We have several projects that span the study of basic mechanisms to more preclinical (disease) model approaches involving Orbitofrontal Cortex (OFC), Anterior Cingulate Cortex (ACC), Basolateral Amygdala (BLA), Hippocampus (HPC), Mediodorsal Thalamus (MD), and Perirhinal Cortex (PRh). Using a combination of novel behavioral paradigms, DREADDs, in vivo electrophysiology, and in vivo 1P calcium imaging, our lab seeks better resolution of diverse neural processes that support flexible learning and value-based decision making.

Cortico-amygdalar substrates of adaptive learning under uncertainty. One goal of the lab is to determine roles for ACC-BLA and OFC-BLA pathways in action-based and stimulus-based learning under uncertainty, using a mechanistic computational model as a guiding framework.

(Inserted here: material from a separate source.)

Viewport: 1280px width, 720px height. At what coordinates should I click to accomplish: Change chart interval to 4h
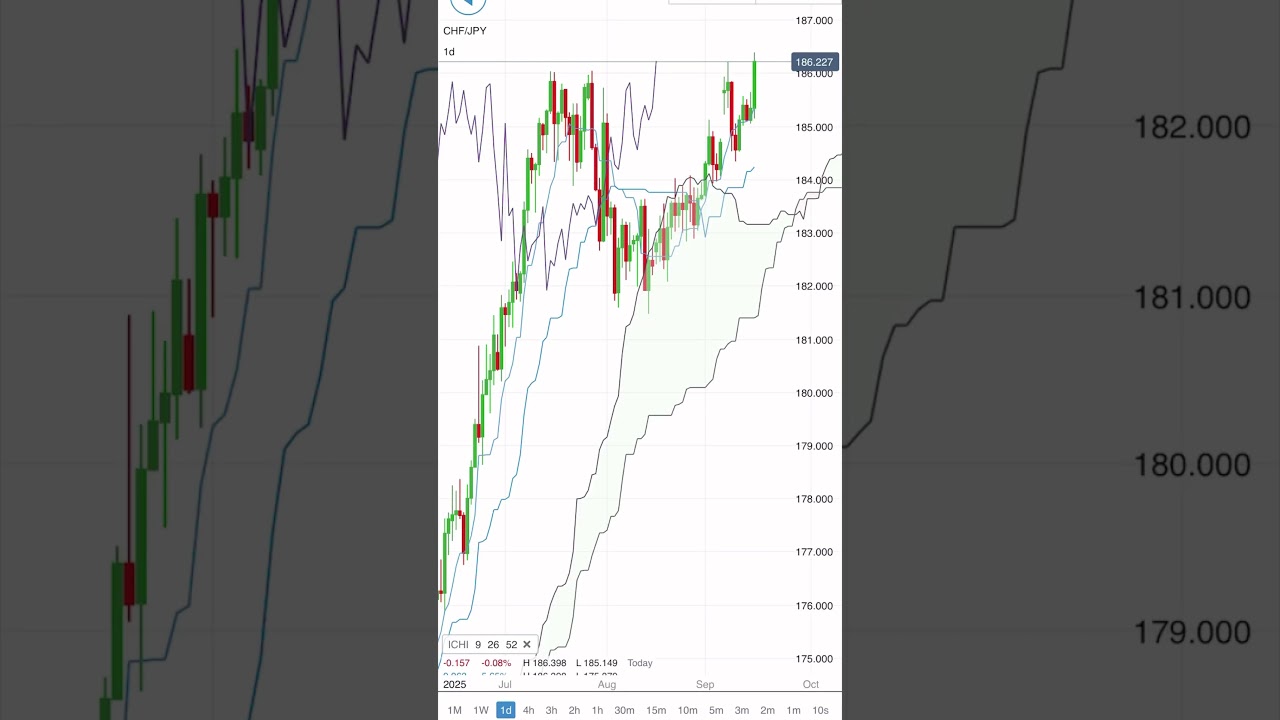pos(529,710)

Circuits supporting effort- delay- and risk- based decisions. How is the value of one option computed relative to another? Are choices involving quality vs. quantity mediated by frontal cortex regions in the same way? We are similarly working on pathway contributions involving frontal cortex, HPC, PRh, and MD to value-based choices, using both naturalistic foraging and operant based approaches.

Frontocortical mechanisms in probabilistic reversal learning. ACC and OFC are both important in flexible reinforcement learning but recent theoretical perspectives have driven us to directly compare their contributions to the flexible learning of different probability schedules, and win-stay/lose-shift strategies.

Neural adaptations following chronic drug or alcohol experience. Other ongoing projects are aimed at determining how corticolimbic circuits are differentially affected by chronic methamphetamine and alcohol experience, how systems-level interactions may change to bias learning and value-based decisions.